What to work on:
Drop all images and give the records again exactly.

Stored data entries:
■ ■ ■ ■ ■

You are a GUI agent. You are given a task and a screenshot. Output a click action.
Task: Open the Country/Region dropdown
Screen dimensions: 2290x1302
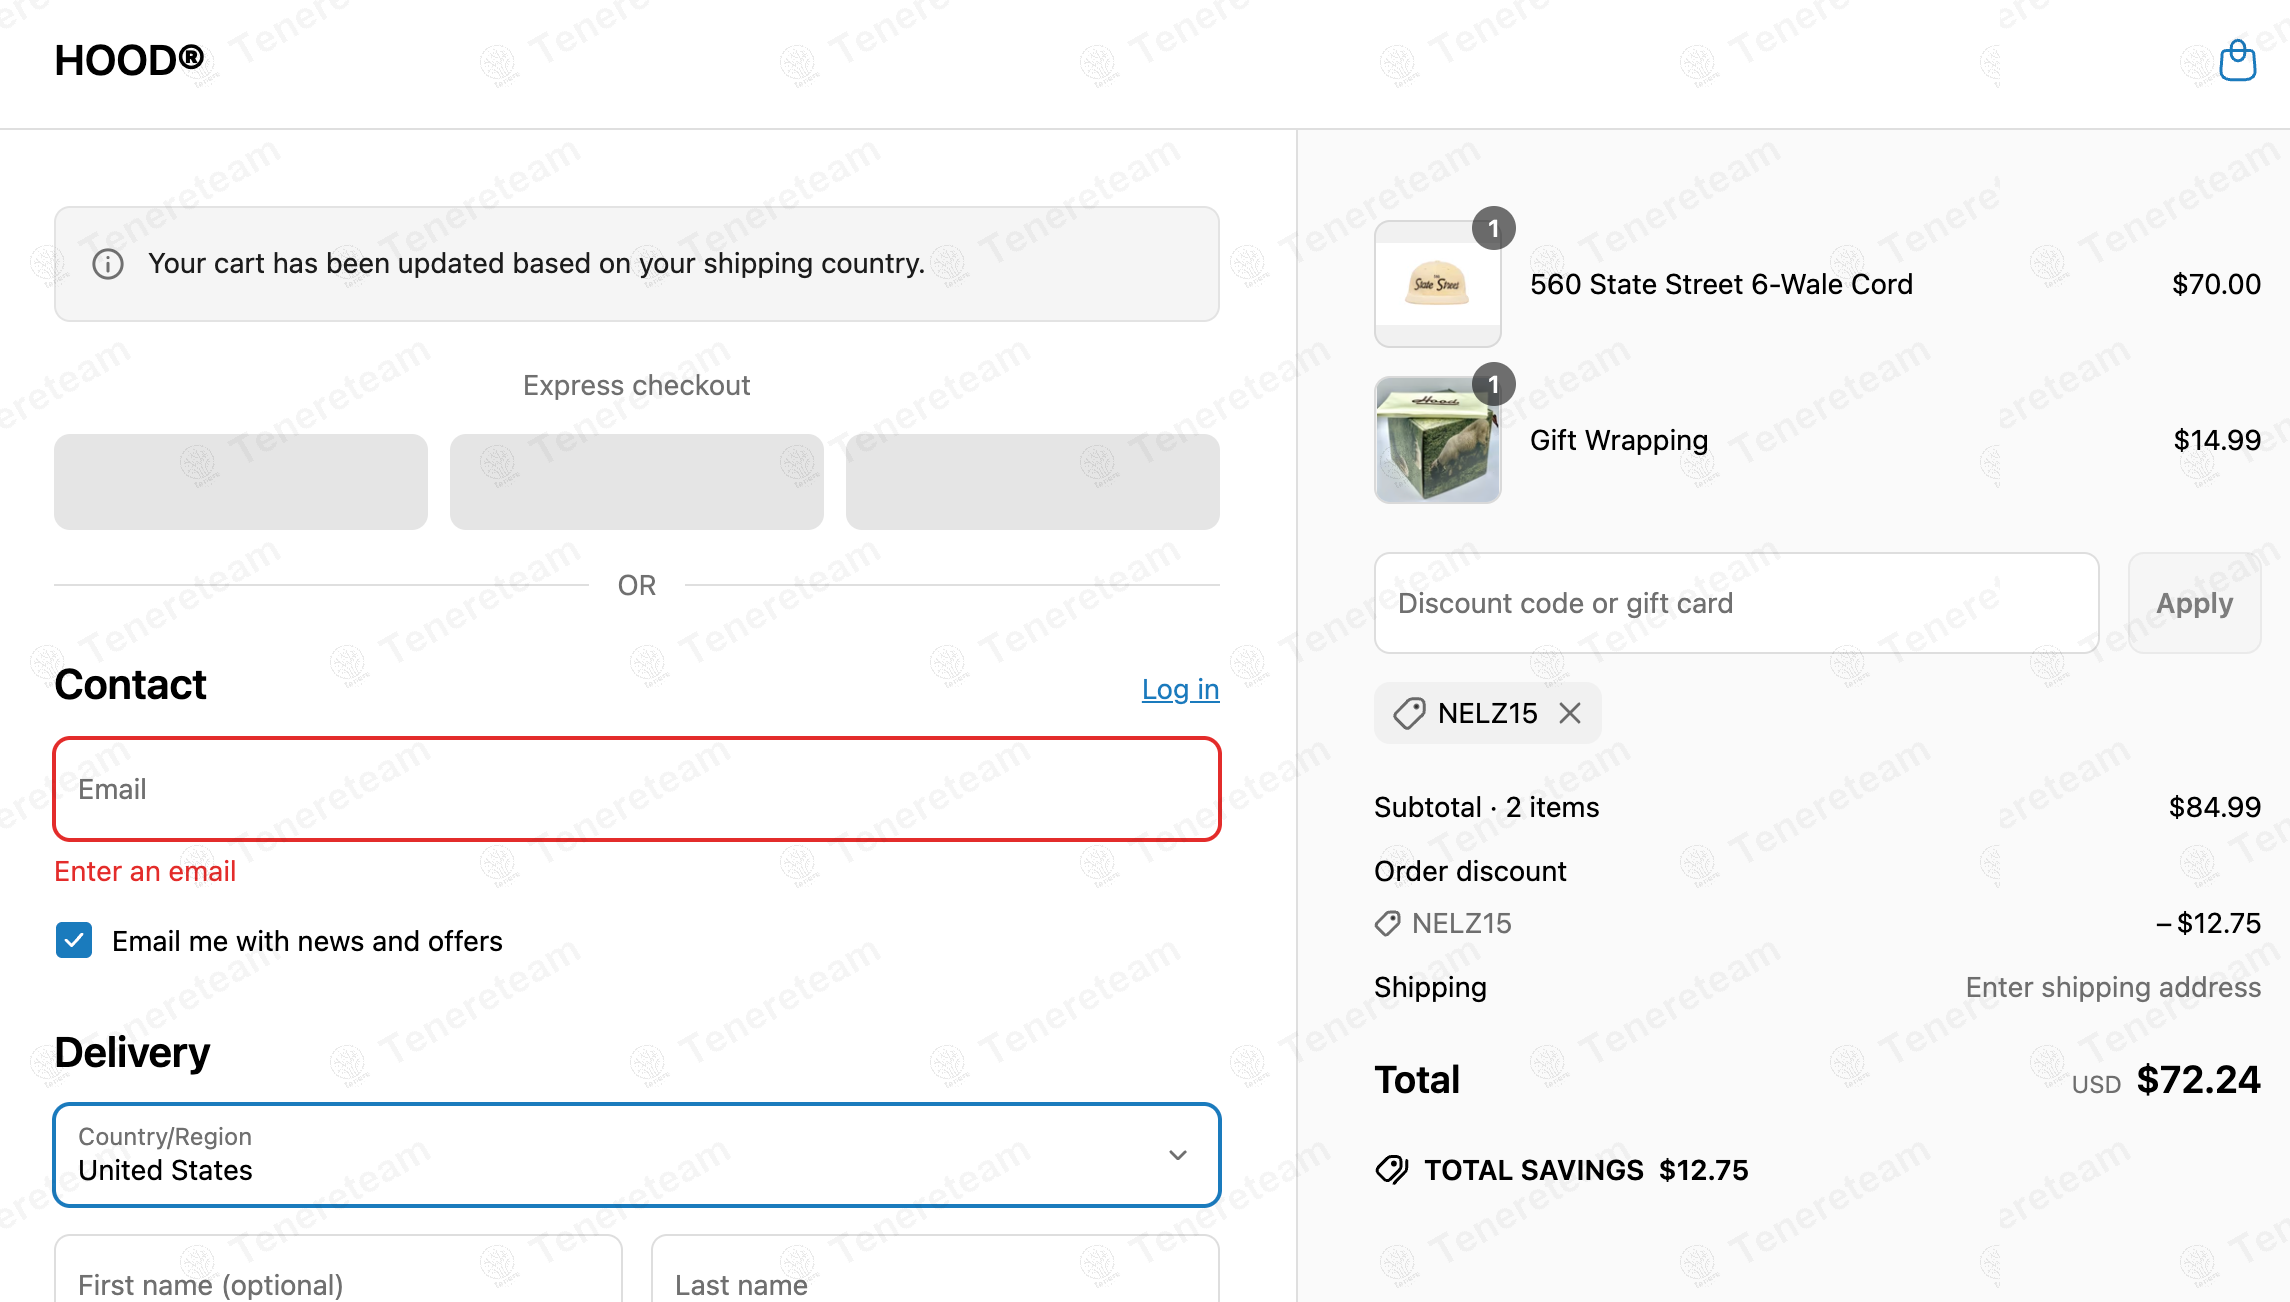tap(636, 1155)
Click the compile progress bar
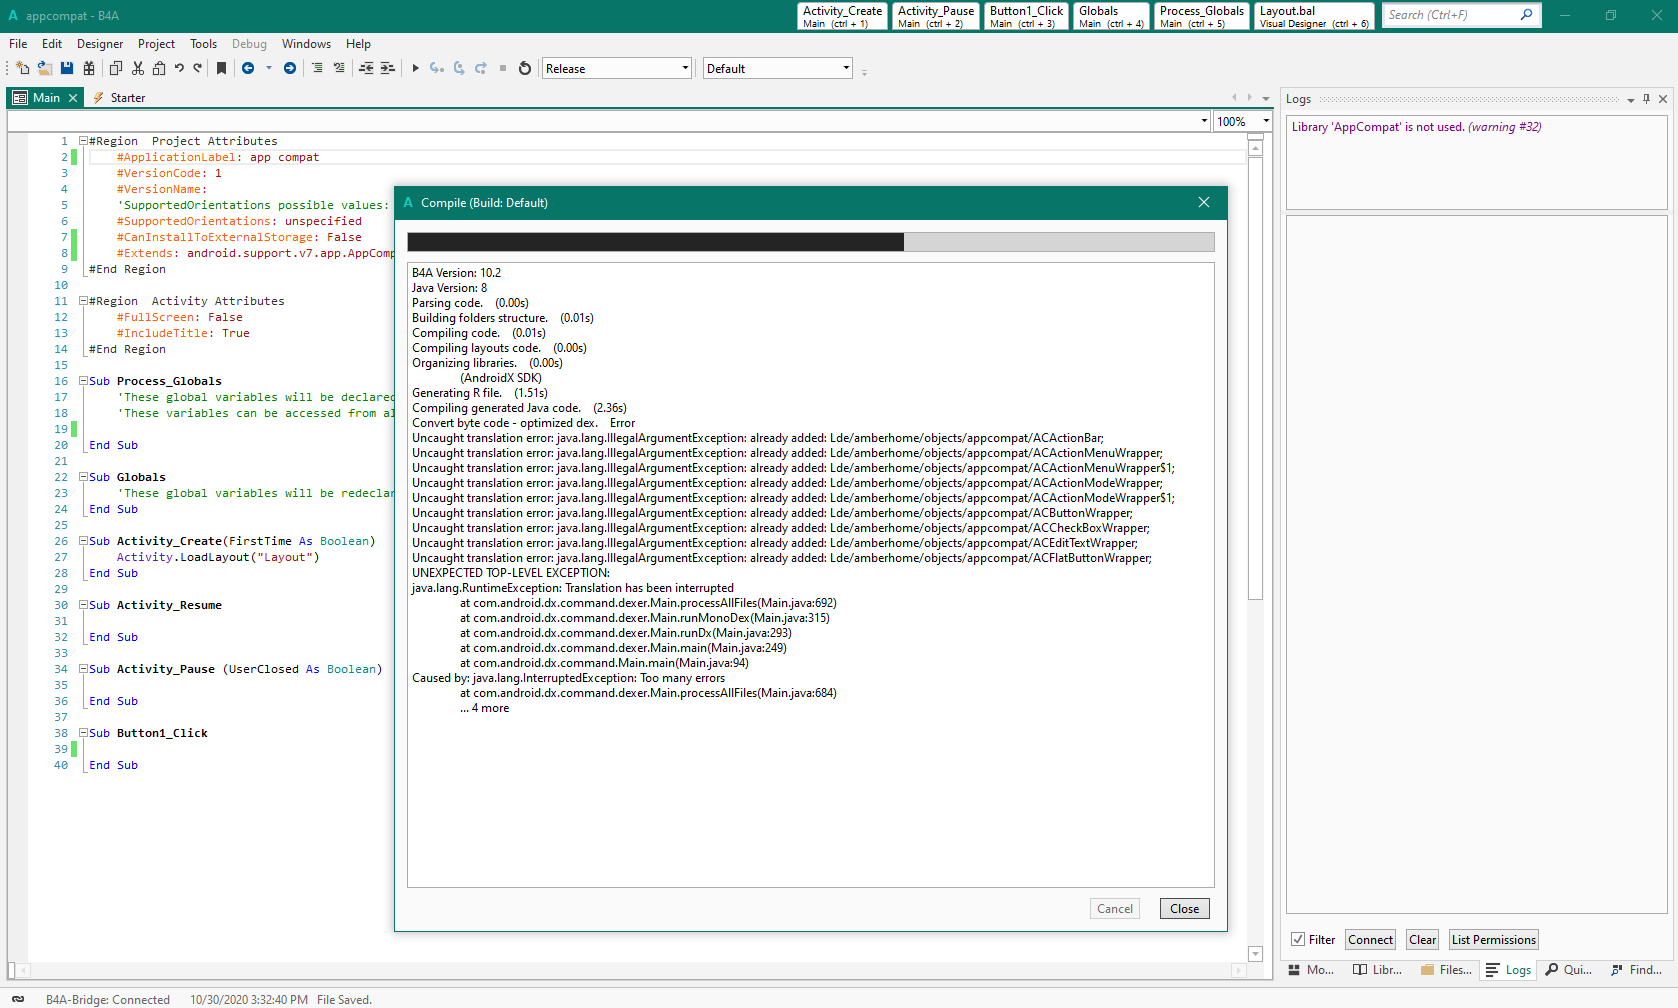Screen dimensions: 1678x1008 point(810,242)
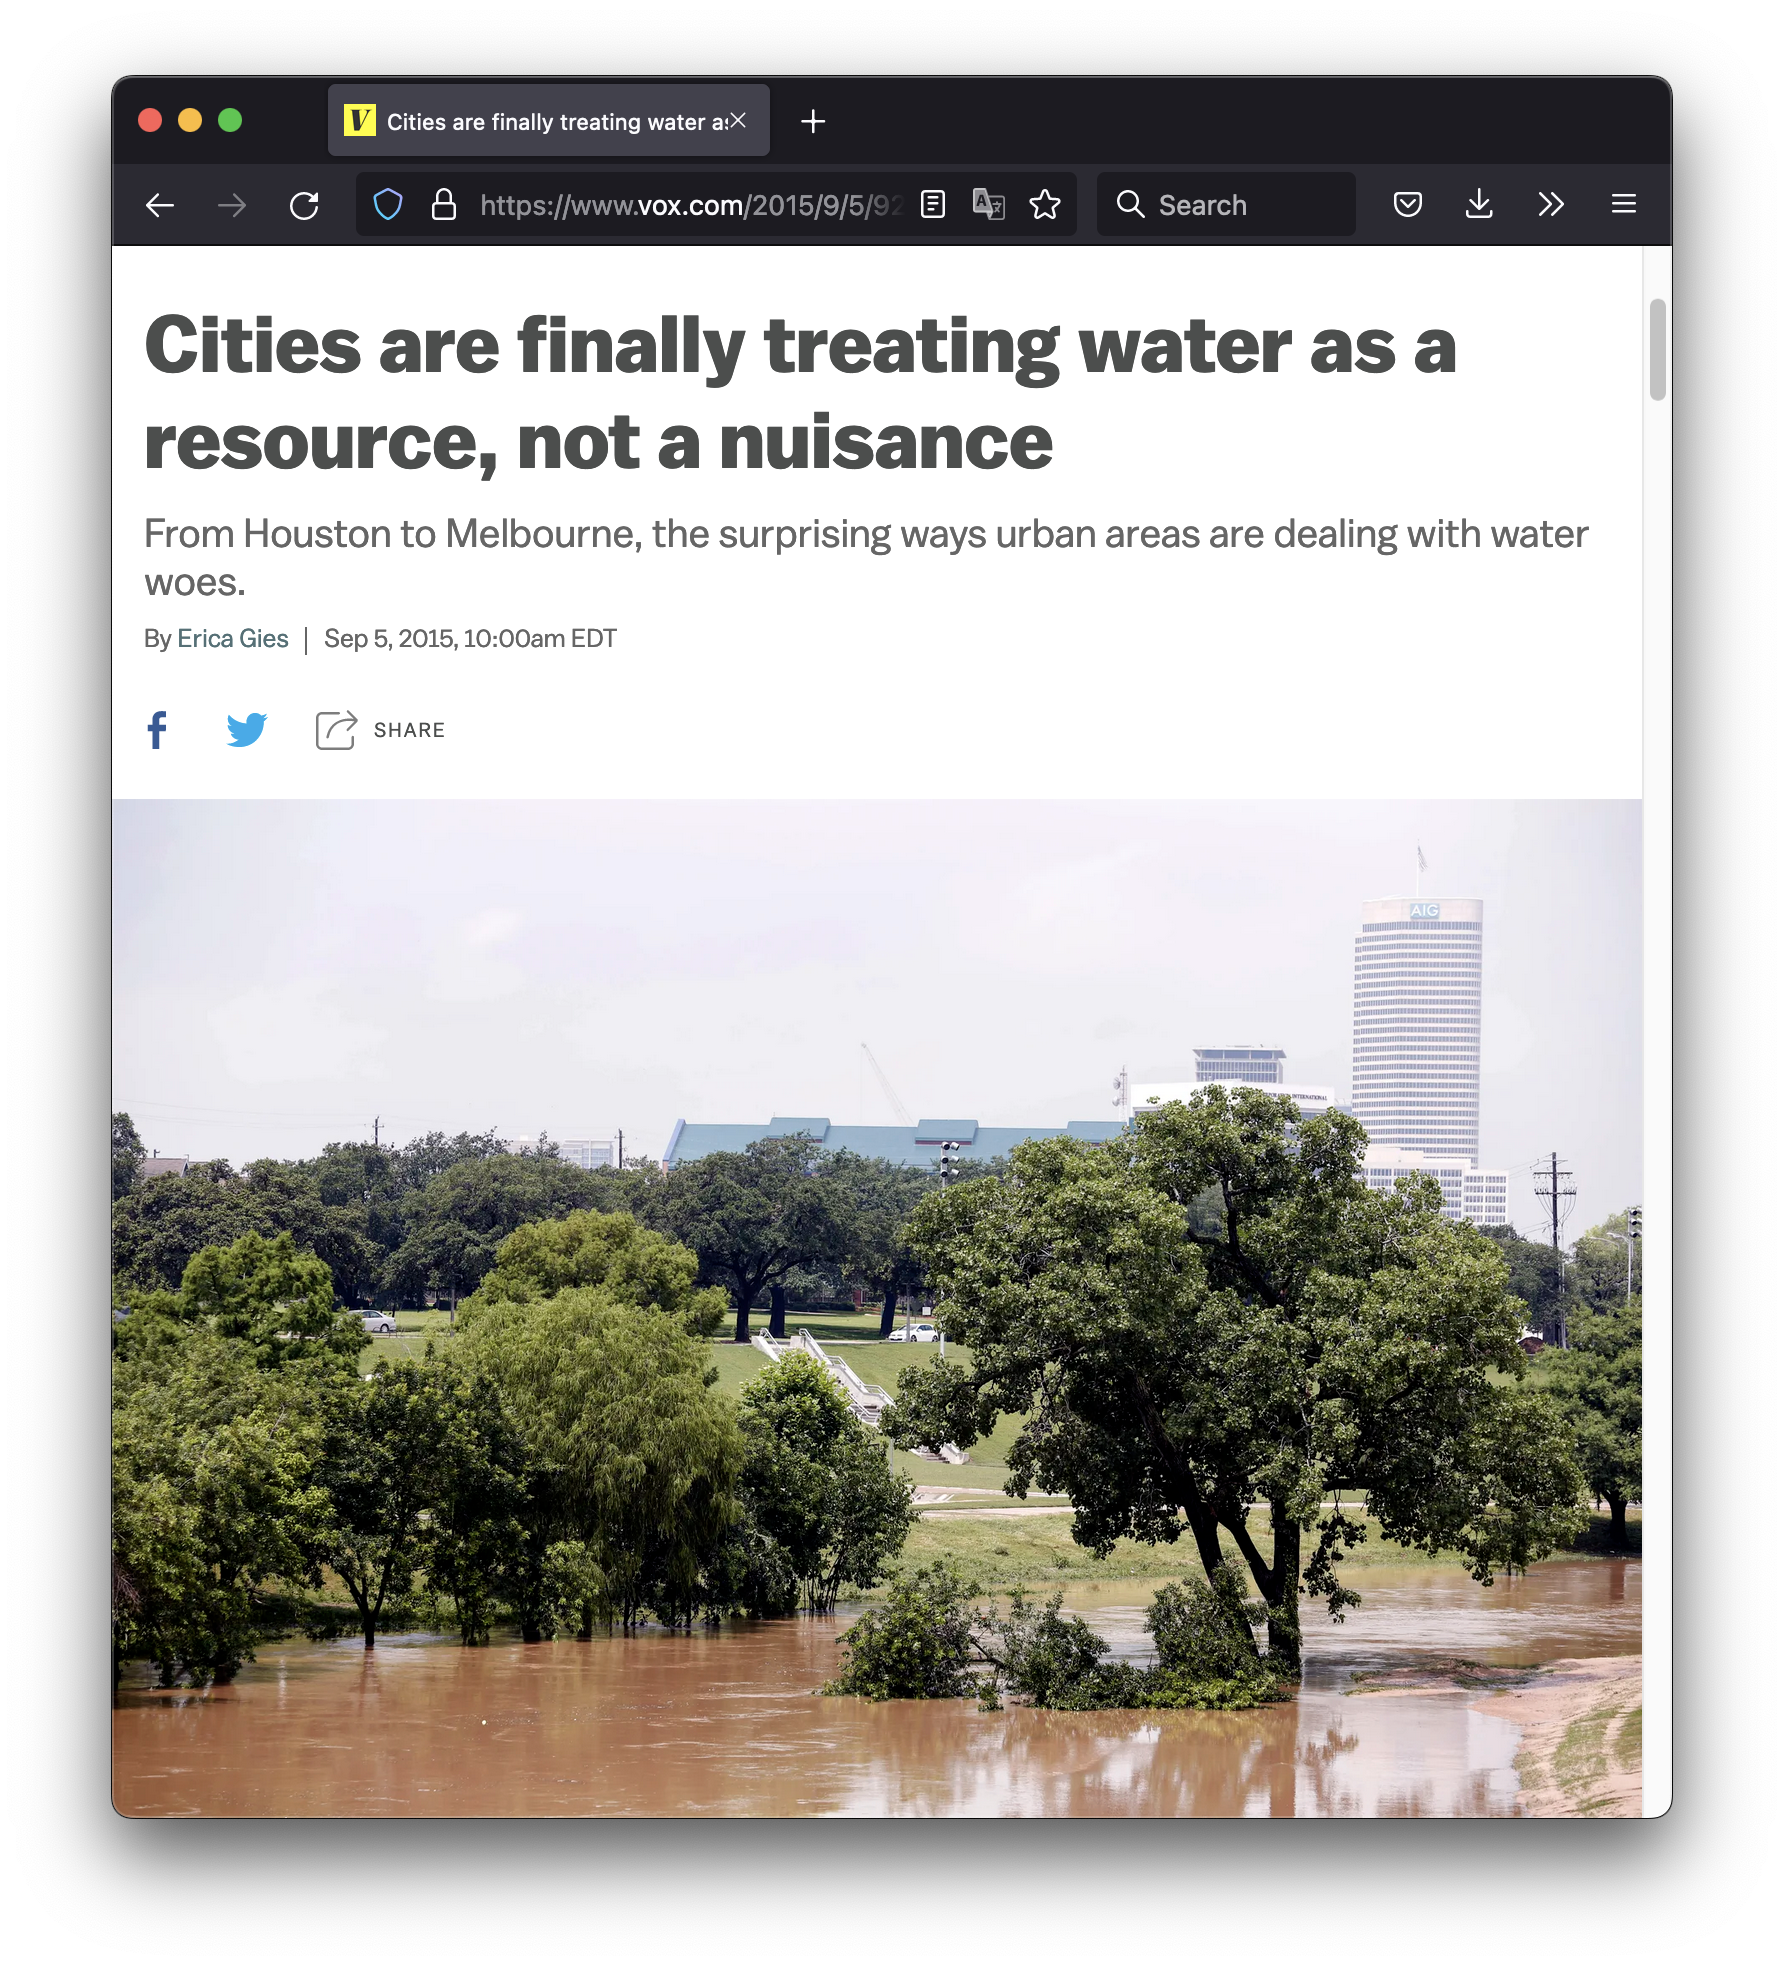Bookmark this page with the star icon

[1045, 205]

■ ■ ■ ■ ■

Task solution:
You are a GUI agent. You are given a task and a screenshot. Output a click action.
Task: Open the Country/Region dropdown
Screen dimensions: 2290x1302
tap(636, 1155)
Click the compile progress bar
Screen dimensions: 1678x1008 point(810,242)
Bookmark this page with the star icon

[1045, 205]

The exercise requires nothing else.